--- Exercise brief ---
Arrange the lines of the listing below as a Markdown table with the columns Index and Content, starting at the line that contains "Image resolution: width=1531" and ending at the line that contains "At what coordinates". Give each line its own numbered row, omit blank lines, and leave the pictures out.

--- Supplied data ---

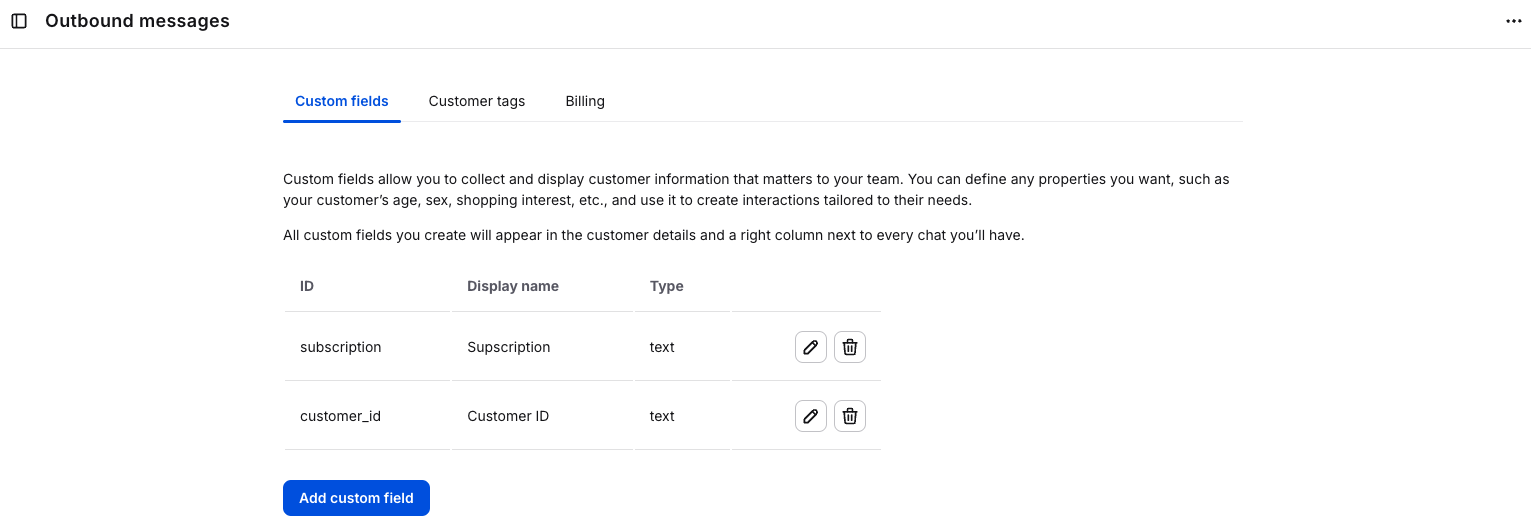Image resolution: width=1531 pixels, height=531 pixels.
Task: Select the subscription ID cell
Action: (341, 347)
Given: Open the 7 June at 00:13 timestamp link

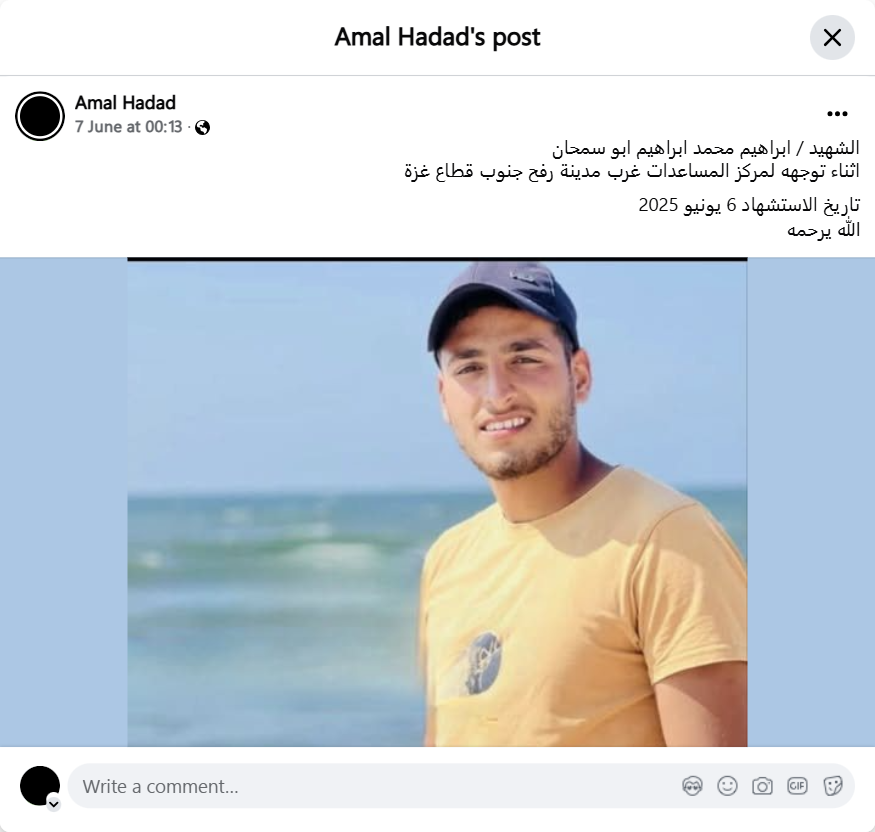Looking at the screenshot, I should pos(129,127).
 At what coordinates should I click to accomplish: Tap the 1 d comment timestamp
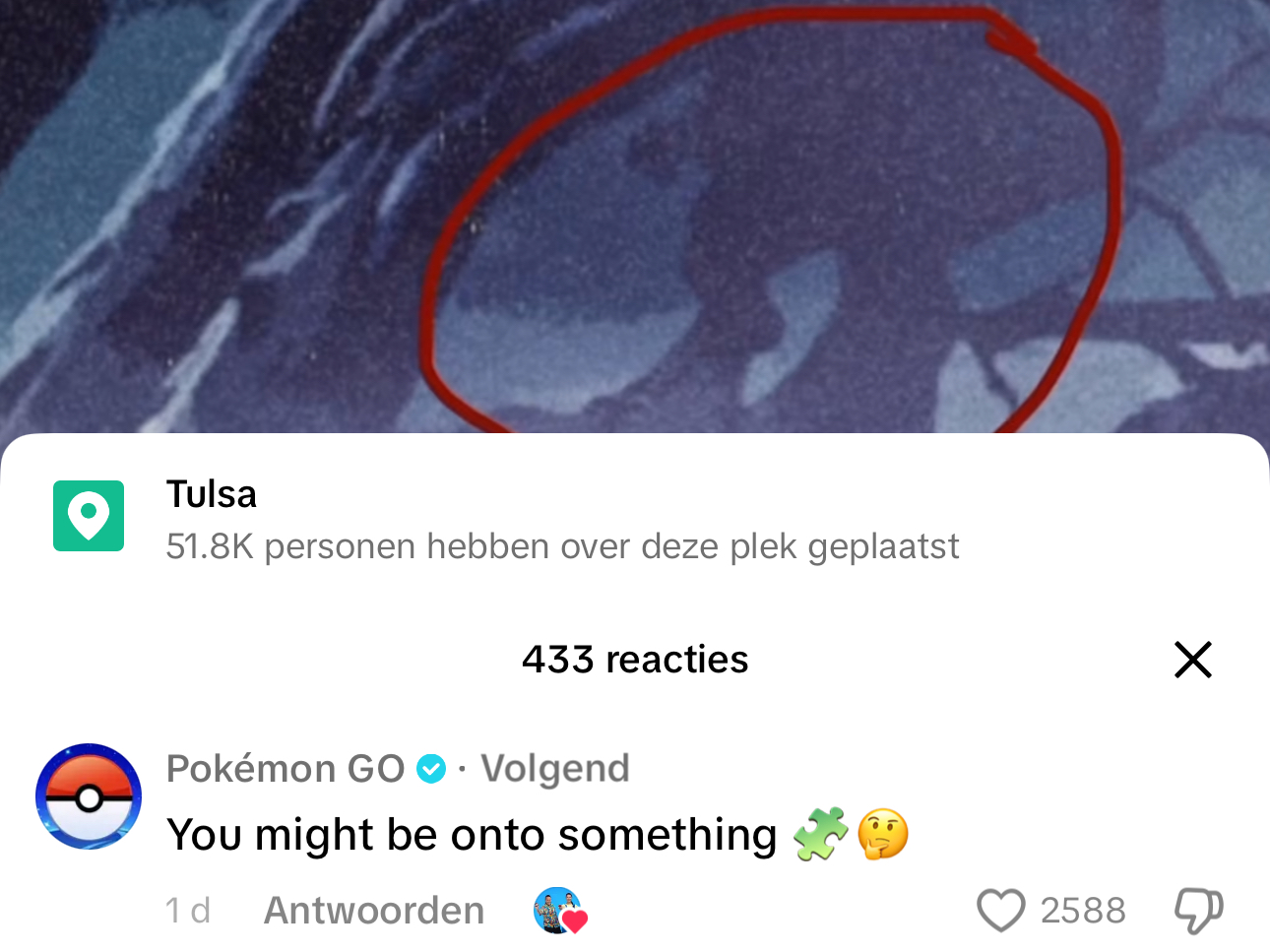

==

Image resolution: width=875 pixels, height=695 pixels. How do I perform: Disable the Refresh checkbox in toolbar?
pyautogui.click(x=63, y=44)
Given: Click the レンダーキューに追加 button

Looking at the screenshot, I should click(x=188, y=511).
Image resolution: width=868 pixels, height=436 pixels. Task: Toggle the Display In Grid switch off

--

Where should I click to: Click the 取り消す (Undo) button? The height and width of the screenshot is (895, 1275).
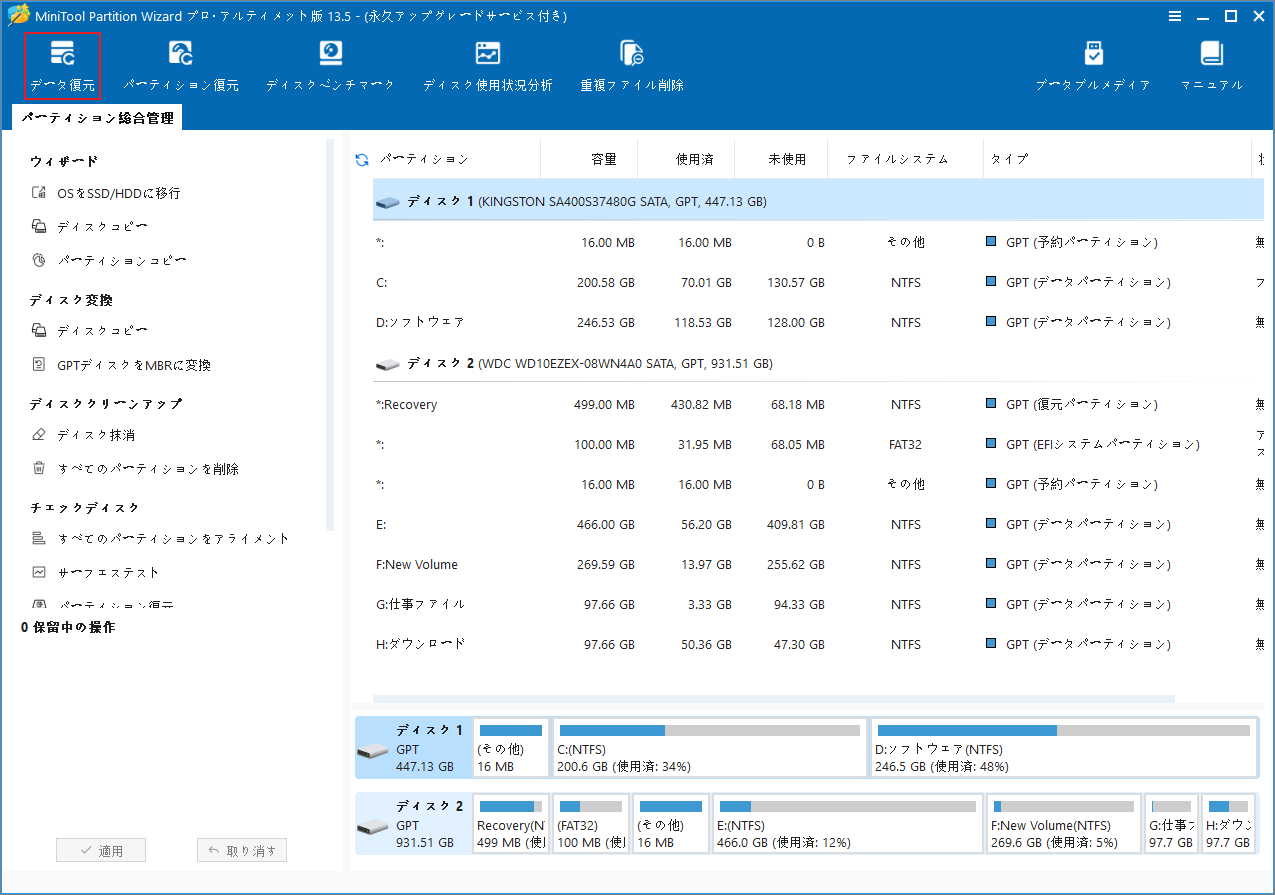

--- Solution ---
| Index | Content |
|---|---|
| 1 | Image resolution: width=1531 pixels, height=531 pixels. |
| 2 | Task: Select the subscription ID cell |
| 3 | Action: (341, 347) |
| 4 | Given: Open the 7 June at 00:13 timestamp link |
| 5 | Looking at the screenshot, I should pos(129,127). |
| 6 |  At what coordinates should I click to accomplish: Tap the 1 d comment timestamp |